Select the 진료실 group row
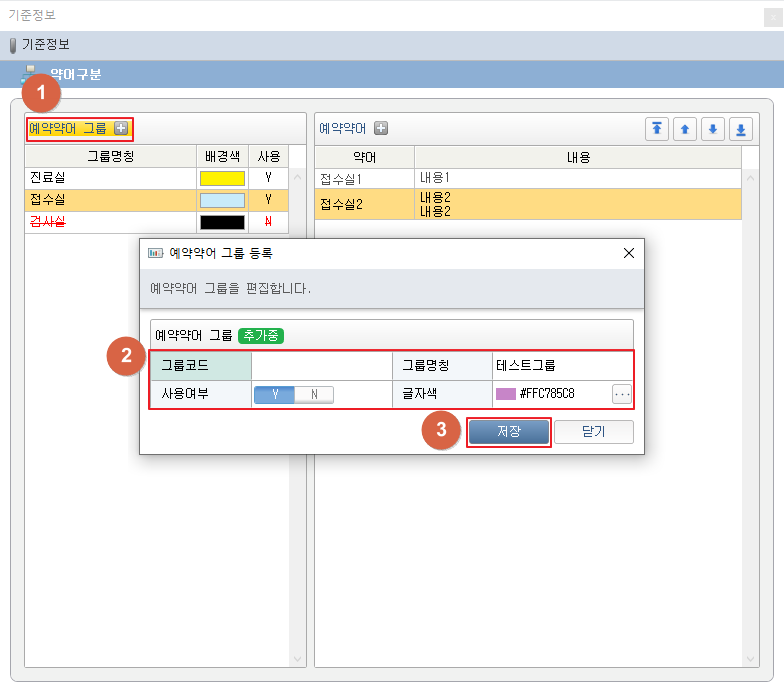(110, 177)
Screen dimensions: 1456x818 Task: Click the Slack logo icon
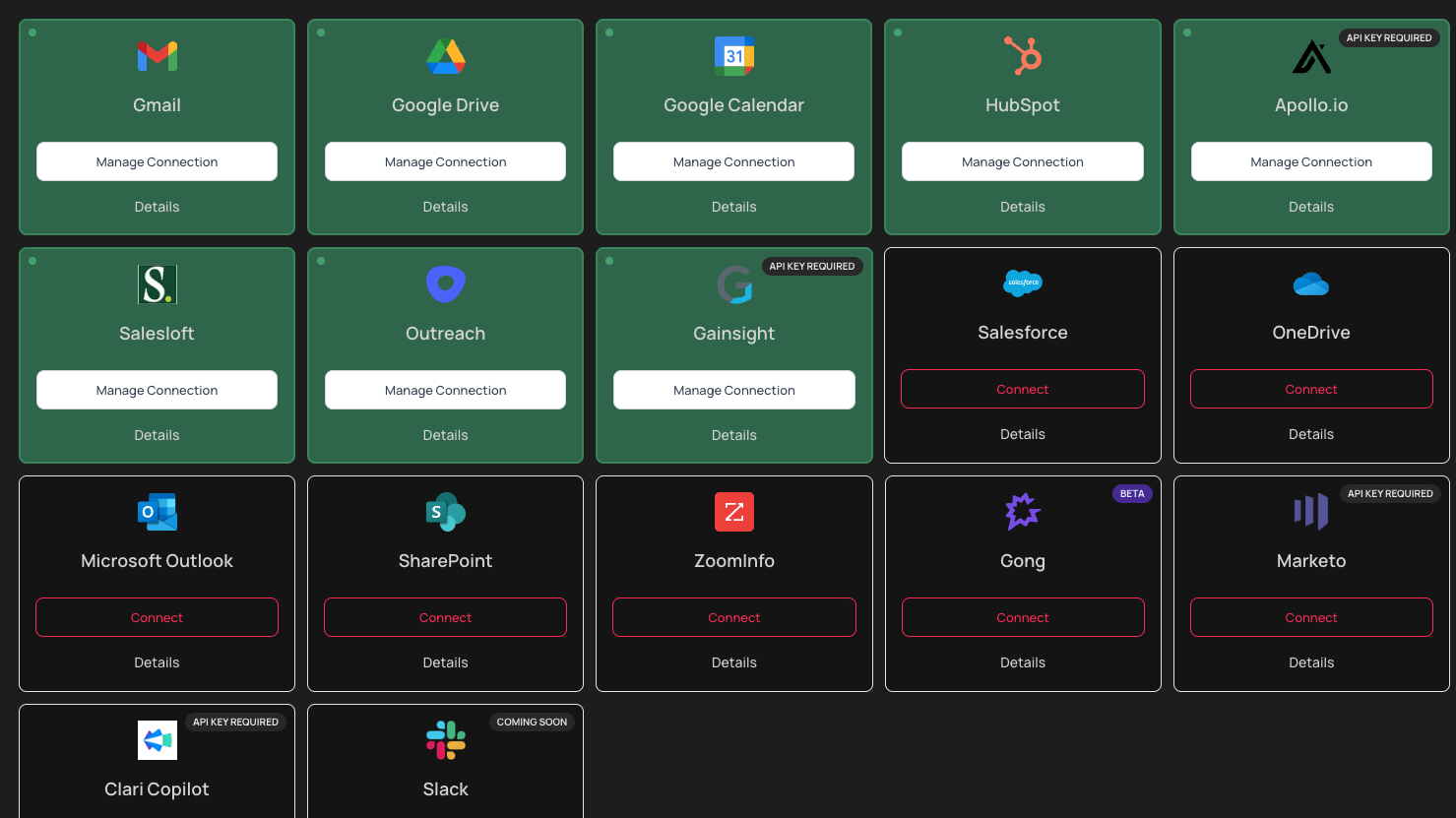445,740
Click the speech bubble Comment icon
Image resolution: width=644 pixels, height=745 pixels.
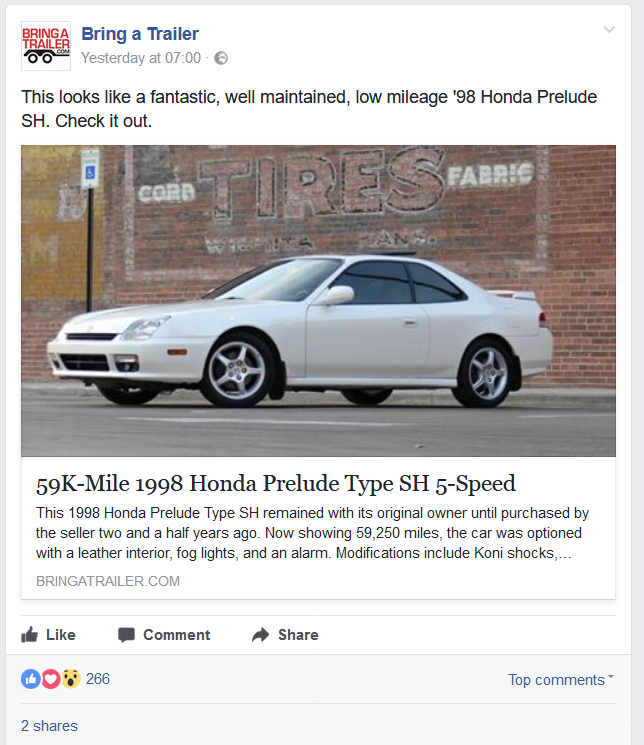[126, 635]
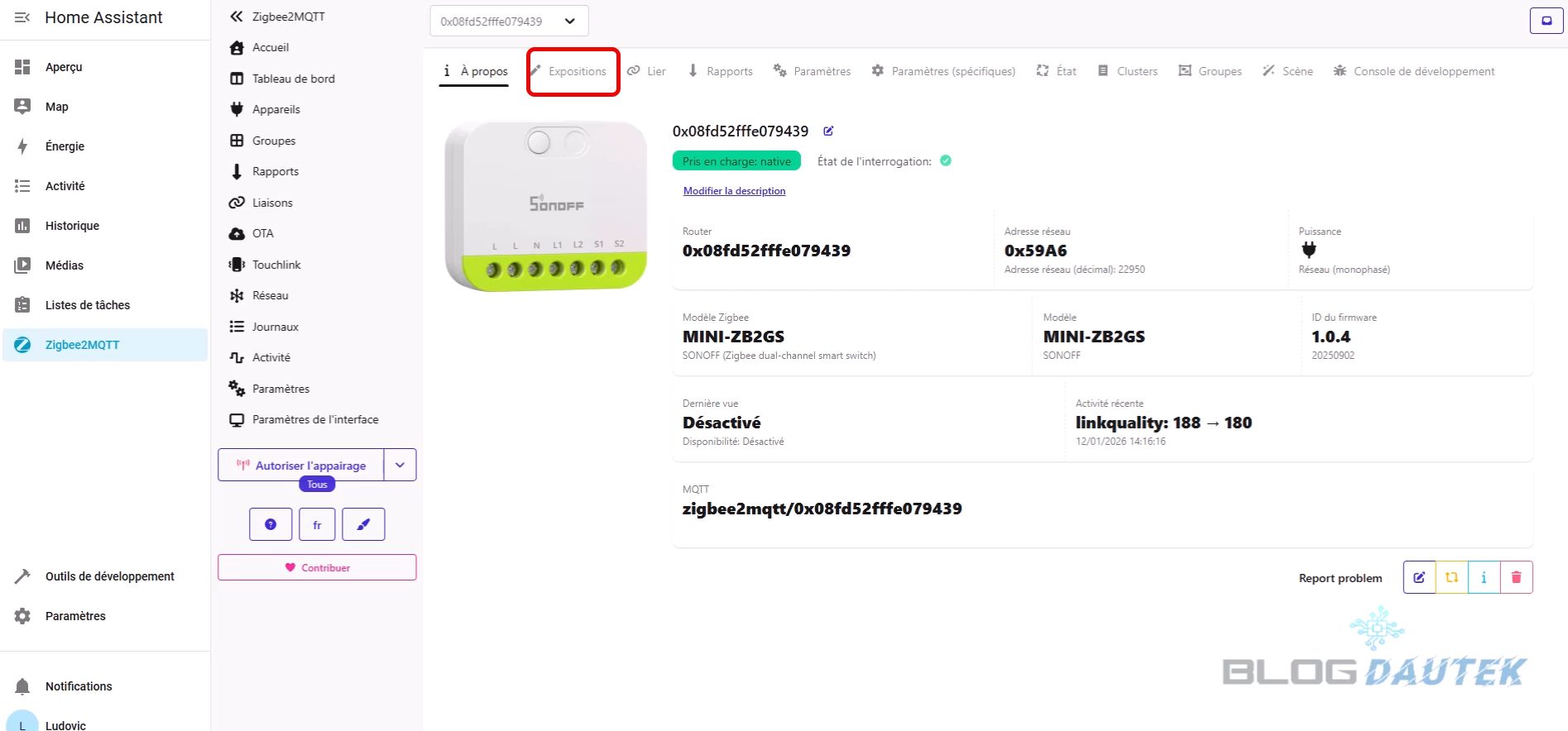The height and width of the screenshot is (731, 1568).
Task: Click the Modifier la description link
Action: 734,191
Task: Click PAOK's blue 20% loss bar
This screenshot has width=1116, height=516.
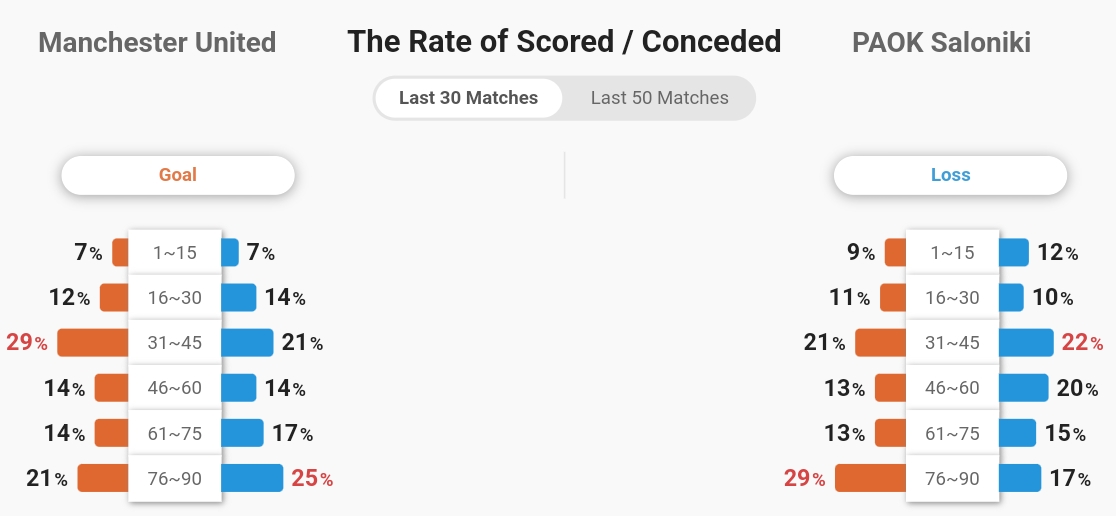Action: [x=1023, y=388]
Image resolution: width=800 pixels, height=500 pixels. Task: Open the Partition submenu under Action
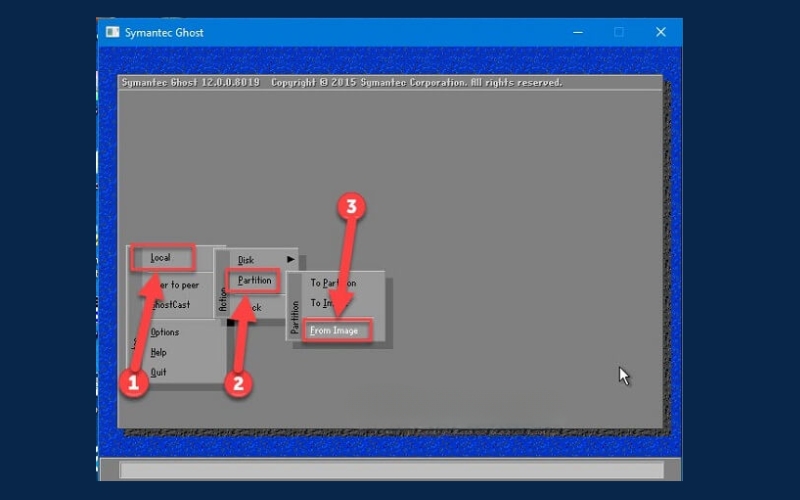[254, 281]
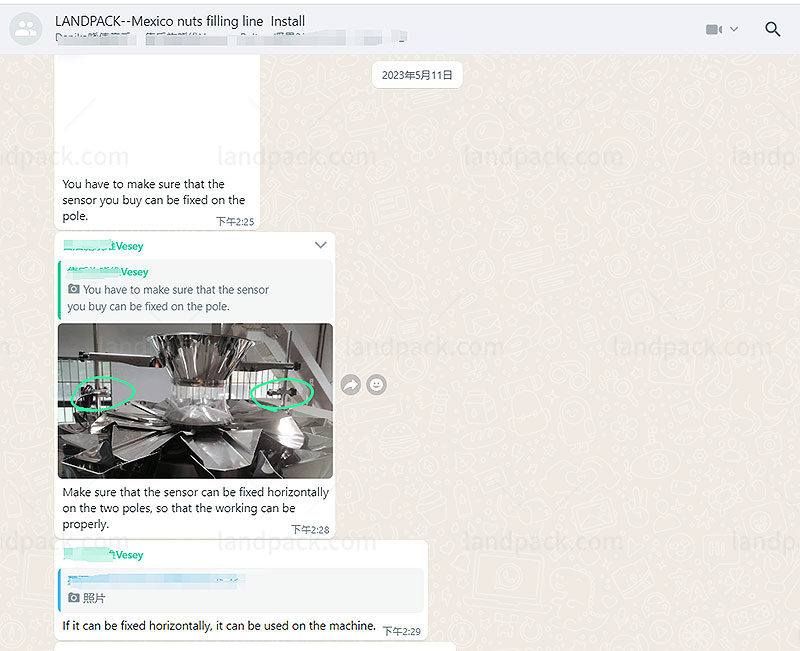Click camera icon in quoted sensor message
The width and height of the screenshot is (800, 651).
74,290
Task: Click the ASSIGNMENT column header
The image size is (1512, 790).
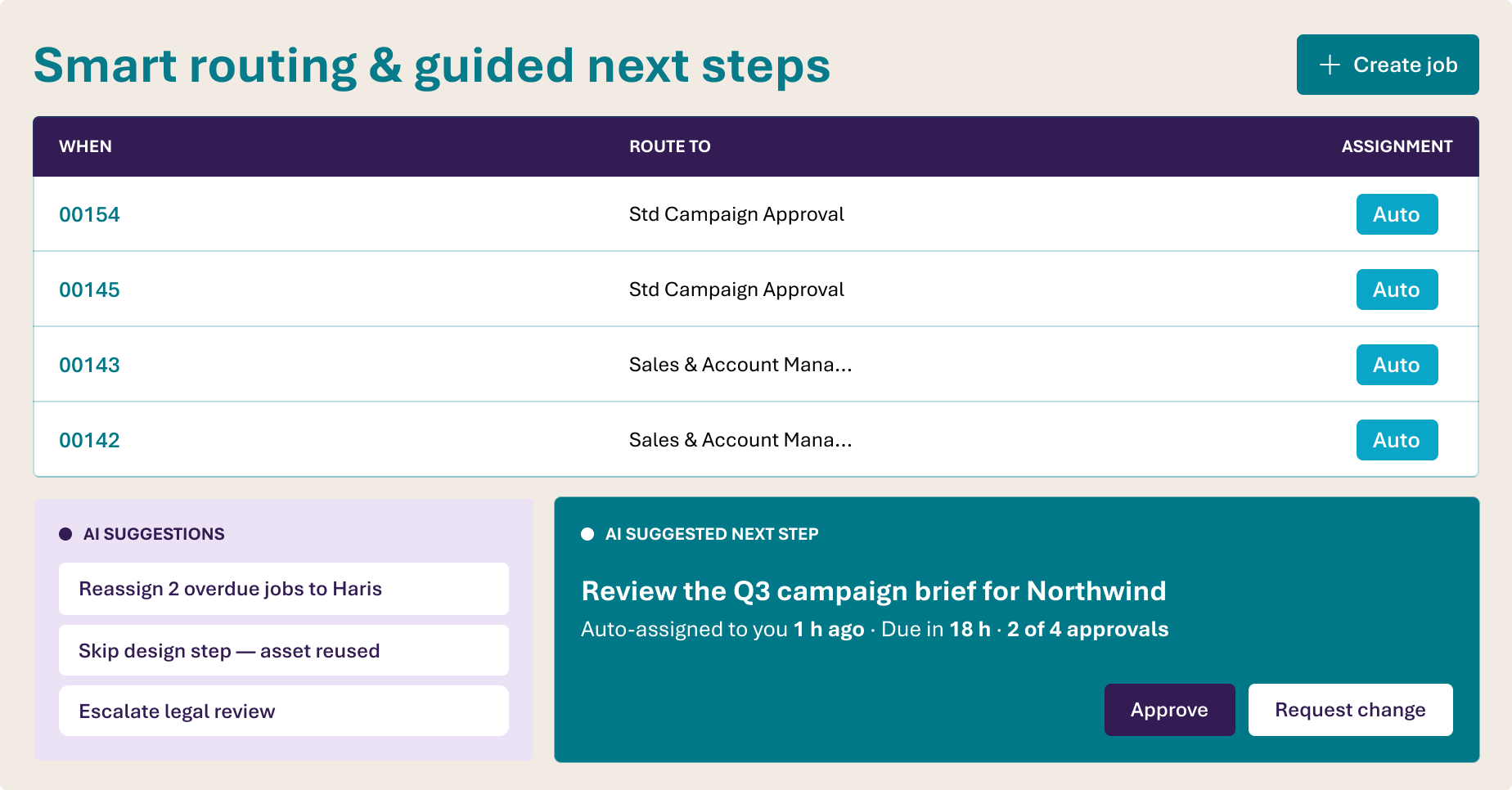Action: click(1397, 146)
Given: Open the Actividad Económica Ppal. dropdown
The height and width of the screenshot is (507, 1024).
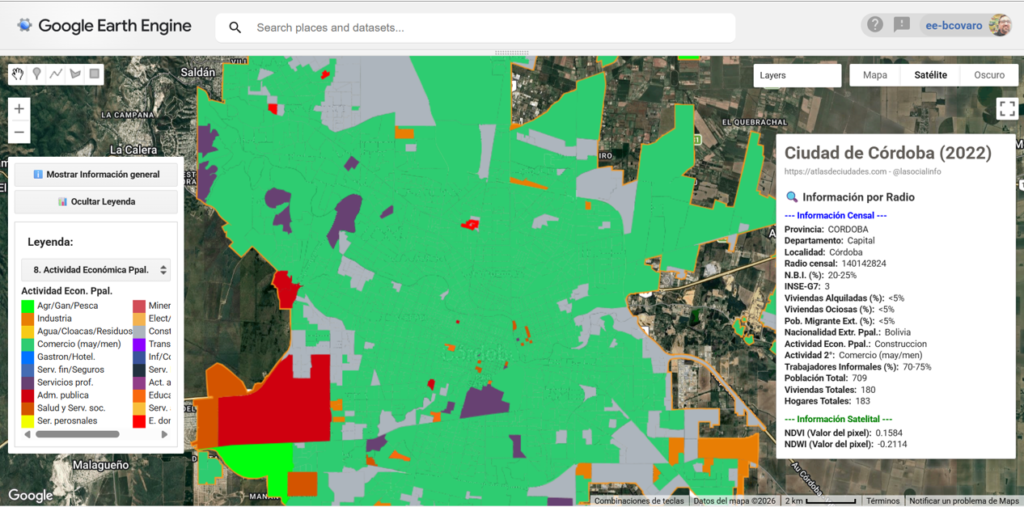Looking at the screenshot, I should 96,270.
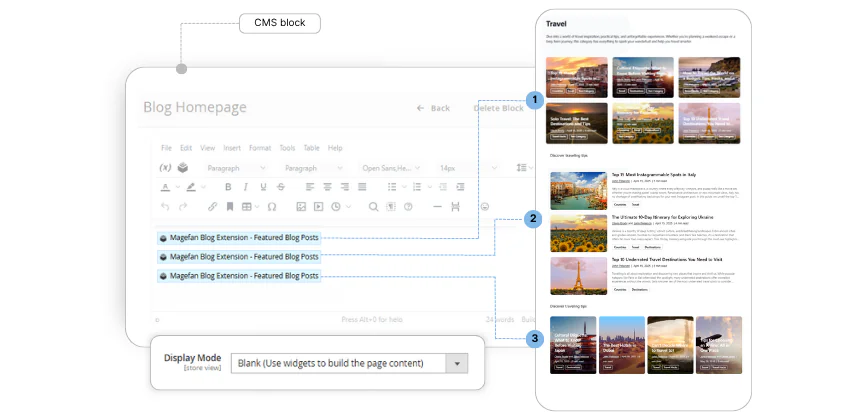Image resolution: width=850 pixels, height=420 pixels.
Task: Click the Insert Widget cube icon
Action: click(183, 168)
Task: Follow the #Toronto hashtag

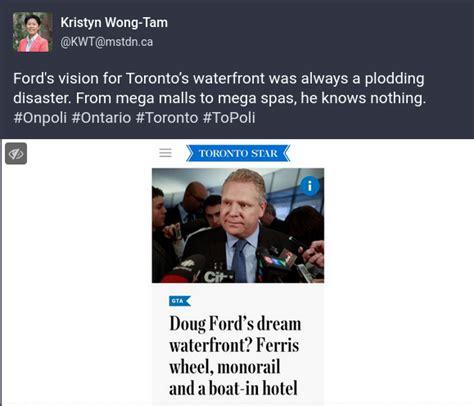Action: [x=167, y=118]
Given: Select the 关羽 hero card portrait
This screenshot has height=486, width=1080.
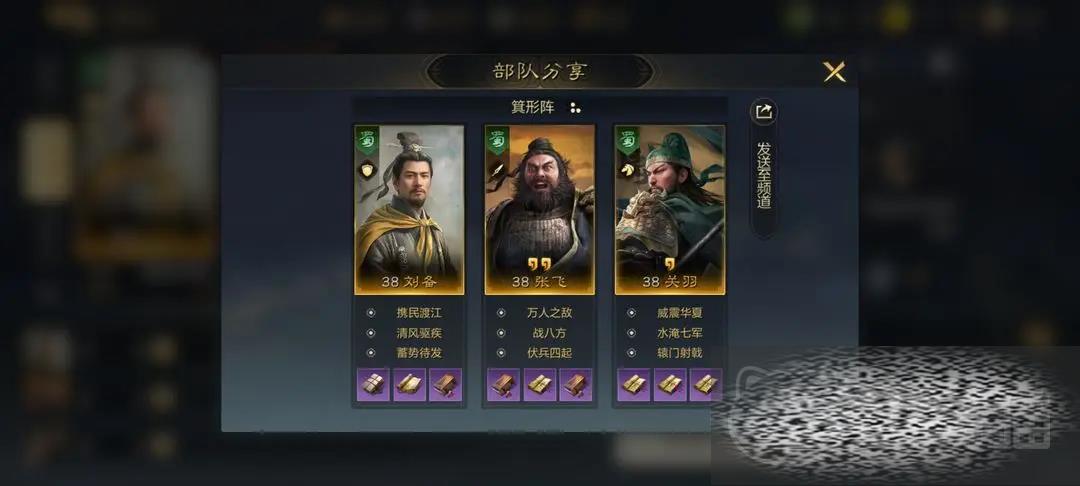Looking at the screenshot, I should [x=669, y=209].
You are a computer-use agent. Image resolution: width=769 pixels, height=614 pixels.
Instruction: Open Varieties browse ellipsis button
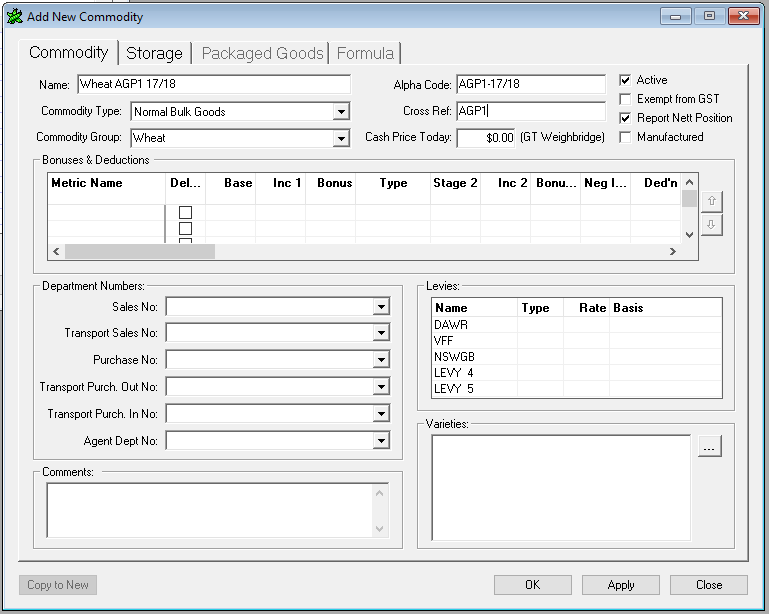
■ ■ ■ ■
Copy the records verbatim from the line with "Image resolution: width=800" up to and including the line with "Action: [x=167, y=118]", leaving out the pictures.

Full response >>
Image resolution: width=800 pixels, height=500 pixels. Task: Open the Partition submenu under Action
[254, 281]
Click camera icon in quoted sensor message
The width and height of the screenshot is (800, 651).
74,290
Task: Click the ASSIGNMENT column header
The image size is (1512, 790).
Action: click(1397, 146)
Given: Open the Actividad Económica Ppal. dropdown
The height and width of the screenshot is (507, 1024).
Looking at the screenshot, I should 96,270.
Image resolution: width=850 pixels, height=420 pixels.
Task: Click the Insert Widget cube icon
Action: click(183, 168)
Task: Follow the #Toronto hashtag

Action: [x=167, y=118]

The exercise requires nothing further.